Feng's painting of a Tibetan "Mother and Son" recently won the $2,500 best of show in the Collector's Choice show in Savannah.

Feng found the subject for his enormously successful "Miles to Go" and "Good Fences Make Good Neighbors" paintings while driving past a Radford farm where George Teany was feeding the hogs.

"At first we were interested in the pigs, but they ran away from us," Feng said. "Then they saw George coming and ran back. I was drawn to him too. He has a very interesting face."

"Good Fences Make Good Neighbors" won the $1,250 first prize for watercolor recently at the Winter Park Art Festival in Winter Park, Fla.

The balance between painting and marketing is a difficult one. Feng likes to have paintings showing at all times, meaning he has contest schedules imprinted in the brain, knows all Radford postal employees, has learned how to get around on Southwest Virginia's interstates and back-road shortcuts.

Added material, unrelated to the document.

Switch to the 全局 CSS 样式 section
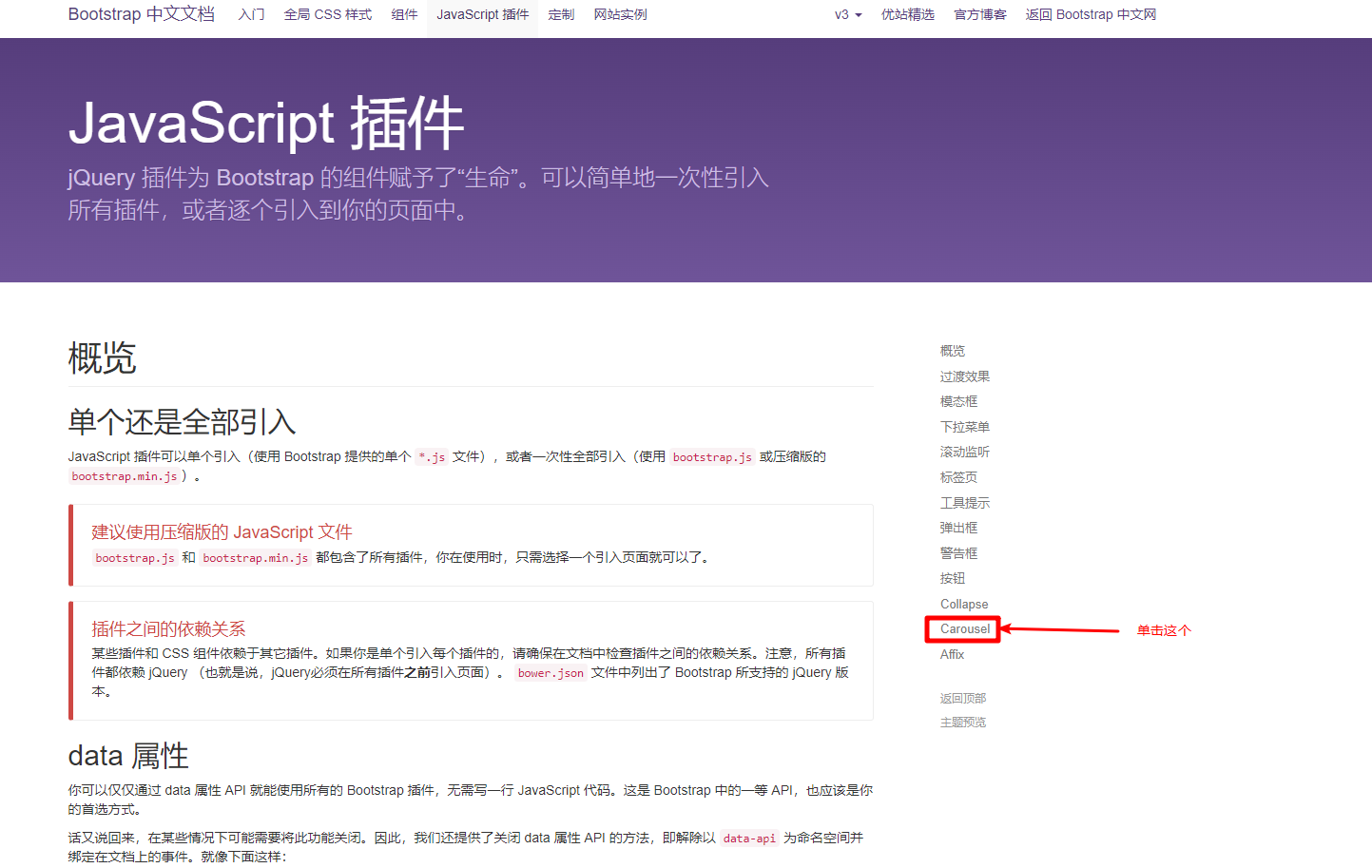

While transporting art to local shows, Feng and Shu have become proficient van drivers - no simple task for people who had never driven anything with more horsepower than a bicycle and were learning the language to boot.

But the exposure works for them.

Feng's number of solo regional shows climbs each year - from three in 1990 to five last year. His work also has appeared in Artist Magazine, Watercolor 90 and Omni. The couple has put on joint shows in Radford, Lynchburg, Hot Springs, Wytheville's Chautauqua Festival, and in Jonesboro, Tenn.

Shu's work, in the $200 to $500 range, sells better - perhaps too well, as she often has nothing to enter in juried shows.

"She manages the family," Feng said, "so I will help her build her career. . . . I will help her prepare her work for the juried shows. We will think about holding back some paintings to send to other places. I help her get these things done."